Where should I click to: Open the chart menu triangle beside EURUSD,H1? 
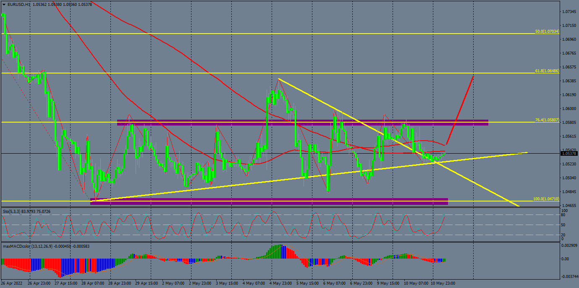click(x=4, y=4)
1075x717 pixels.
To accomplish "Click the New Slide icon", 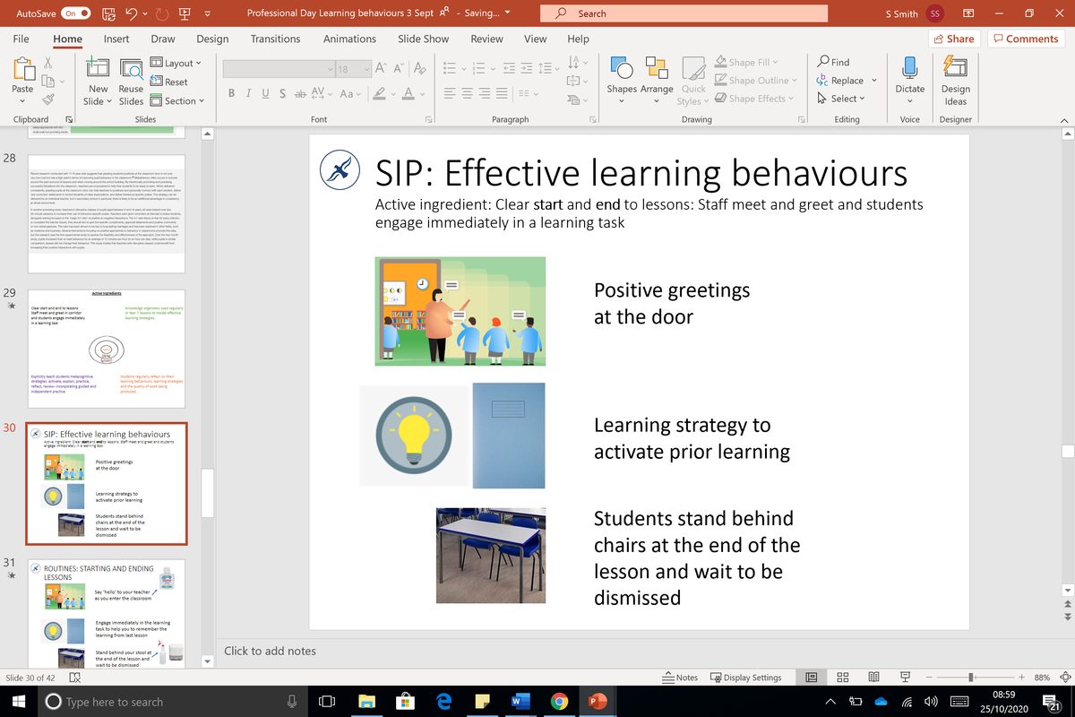I will [x=98, y=68].
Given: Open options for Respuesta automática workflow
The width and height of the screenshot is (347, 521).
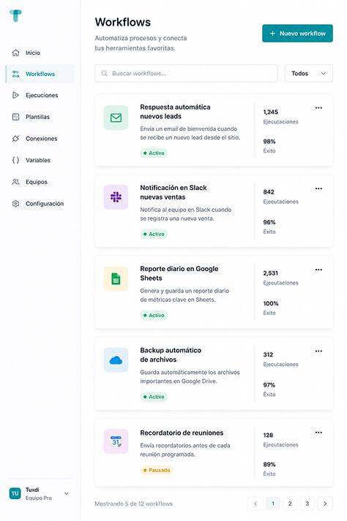Looking at the screenshot, I should click(x=318, y=107).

___

**Work to be completed:** Set down exactly and only the lines from the line that contains "The width and" through the last line of the entries above, with both of those lines included and the pictures left out.

**Result of this exercise:**
The width and height of the screenshot is (347, 521).
Looking at the screenshot, I should click(x=318, y=107).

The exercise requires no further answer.